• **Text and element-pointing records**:
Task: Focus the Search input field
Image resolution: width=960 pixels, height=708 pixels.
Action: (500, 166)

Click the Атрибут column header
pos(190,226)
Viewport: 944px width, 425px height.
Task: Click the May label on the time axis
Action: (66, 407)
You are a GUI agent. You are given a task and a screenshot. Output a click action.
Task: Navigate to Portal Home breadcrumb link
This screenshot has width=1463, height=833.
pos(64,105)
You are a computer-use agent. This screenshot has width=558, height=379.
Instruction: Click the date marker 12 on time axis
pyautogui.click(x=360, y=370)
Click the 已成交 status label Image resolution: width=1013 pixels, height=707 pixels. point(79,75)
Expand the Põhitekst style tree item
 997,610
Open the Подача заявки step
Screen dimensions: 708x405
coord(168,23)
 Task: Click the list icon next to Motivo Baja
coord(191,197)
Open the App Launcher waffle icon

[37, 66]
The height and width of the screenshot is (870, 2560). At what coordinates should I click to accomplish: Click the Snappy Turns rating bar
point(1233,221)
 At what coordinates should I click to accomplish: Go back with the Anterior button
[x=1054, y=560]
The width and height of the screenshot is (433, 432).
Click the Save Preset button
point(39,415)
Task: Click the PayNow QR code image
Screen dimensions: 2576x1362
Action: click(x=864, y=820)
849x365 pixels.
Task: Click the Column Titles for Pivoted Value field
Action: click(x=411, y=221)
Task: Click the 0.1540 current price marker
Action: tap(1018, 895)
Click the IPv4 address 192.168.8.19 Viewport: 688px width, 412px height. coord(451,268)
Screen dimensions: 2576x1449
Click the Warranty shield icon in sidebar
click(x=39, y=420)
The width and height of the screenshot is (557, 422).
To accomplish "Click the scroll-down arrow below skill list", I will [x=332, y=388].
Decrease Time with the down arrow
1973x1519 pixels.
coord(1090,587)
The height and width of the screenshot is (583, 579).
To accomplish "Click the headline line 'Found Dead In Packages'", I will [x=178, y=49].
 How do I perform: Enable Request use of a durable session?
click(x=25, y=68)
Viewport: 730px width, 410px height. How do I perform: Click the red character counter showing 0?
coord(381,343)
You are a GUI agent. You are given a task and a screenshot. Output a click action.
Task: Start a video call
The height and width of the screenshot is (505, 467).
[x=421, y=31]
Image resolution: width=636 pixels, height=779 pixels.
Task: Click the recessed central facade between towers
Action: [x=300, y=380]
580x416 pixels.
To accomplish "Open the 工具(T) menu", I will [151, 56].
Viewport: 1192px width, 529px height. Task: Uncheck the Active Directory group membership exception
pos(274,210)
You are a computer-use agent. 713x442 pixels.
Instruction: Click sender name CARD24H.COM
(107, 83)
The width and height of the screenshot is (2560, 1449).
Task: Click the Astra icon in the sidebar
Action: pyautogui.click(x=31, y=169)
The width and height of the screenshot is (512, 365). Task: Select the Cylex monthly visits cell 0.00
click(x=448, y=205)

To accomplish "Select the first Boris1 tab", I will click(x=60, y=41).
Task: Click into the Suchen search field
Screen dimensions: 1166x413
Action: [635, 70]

• **STATED GOAL**: Write out every line of the items above, without any change.

• **EXERCISE ANSWER**:
Task: Focus the Search input field
Image resolution: width=960 pixels, height=708 pixels.
Action: (500, 166)

Click the Атрибут column header
pos(190,226)
Viewport: 944px width, 425px height.
Task: Click the May label on the time axis
Action: (66, 407)
You are a GUI agent. You are given a task and a screenshot. Output a click action.
Task: Navigate to Portal Home breadcrumb link
This screenshot has width=1463, height=833.
pos(64,105)
You are a computer-use agent. This screenshot has width=558, height=379.
Instruction: Click the date marker 12 on time axis
pyautogui.click(x=360, y=370)
Click the 已成交 status label Image resolution: width=1013 pixels, height=707 pixels. point(79,75)
Expand the Põhitekst style tree item
 997,610
Open the Подача заявки step
Screen dimensions: 708x405
coord(168,23)
 Task: Click the list icon next to Motivo Baja
coord(191,197)
Open the App Launcher waffle icon

[37, 66]
The height and width of the screenshot is (870, 2560). At what coordinates should I click to accomplish: Click the Snappy Turns rating bar
point(1233,221)
 At what coordinates should I click to accomplish: Go back with the Anterior button
[x=1054, y=560]
The width and height of the screenshot is (433, 432).
Click the Save Preset button
point(39,415)
Task: Click the PayNow QR code image
Screen dimensions: 2576x1362
Action: click(x=864, y=820)
849x365 pixels.
Task: Click the Column Titles for Pivoted Value field
Action: click(x=411, y=221)
Task: Click the 0.1540 current price marker
Action: tap(1018, 895)
Click the IPv4 address 192.168.8.19 Viewport: 688px width, 412px height. coord(451,268)
Screen dimensions: 2576x1449
Click the Warranty shield icon in sidebar
click(x=39, y=420)
The width and height of the screenshot is (557, 422).
To accomplish "Click the scroll-down arrow below skill list", I will [x=332, y=388].
Decrease Time with the down arrow
1973x1519 pixels.
coord(1090,587)
The height and width of the screenshot is (583, 579).
To accomplish "Click the headline line 'Found Dead In Packages'", I will [x=178, y=49].
 How do I perform: Enable Request use of a durable session?
click(x=25, y=68)
Viewport: 730px width, 410px height. How do I perform: Click the red character counter showing 0?
coord(381,343)
You are a GUI agent. You are given a task and a screenshot. Output a click action.
Task: Start a video call
The height and width of the screenshot is (505, 467).
[x=421, y=31]
Image resolution: width=636 pixels, height=779 pixels.
Task: Click the recessed central facade between towers
Action: [x=300, y=380]
580x416 pixels.
To accomplish "Open the 工具(T) menu", I will [151, 56].
Viewport: 1192px width, 529px height. Task: Uncheck the Active Directory group membership exception
pos(274,210)
You are a computer-use agent. 713x442 pixels.
Instruction: Click sender name CARD24H.COM
(107, 83)
The width and height of the screenshot is (2560, 1449).
Task: Click the Astra icon in the sidebar
Action: pyautogui.click(x=31, y=169)
The width and height of the screenshot is (512, 365). Task: Select the Cylex monthly visits cell 0.00
click(x=448, y=205)

To accomplish "Select the first Boris1 tab", I will click(x=60, y=41).
Task: Click into the Suchen search field
Screen dimensions: 1166x413
Action: [635, 70]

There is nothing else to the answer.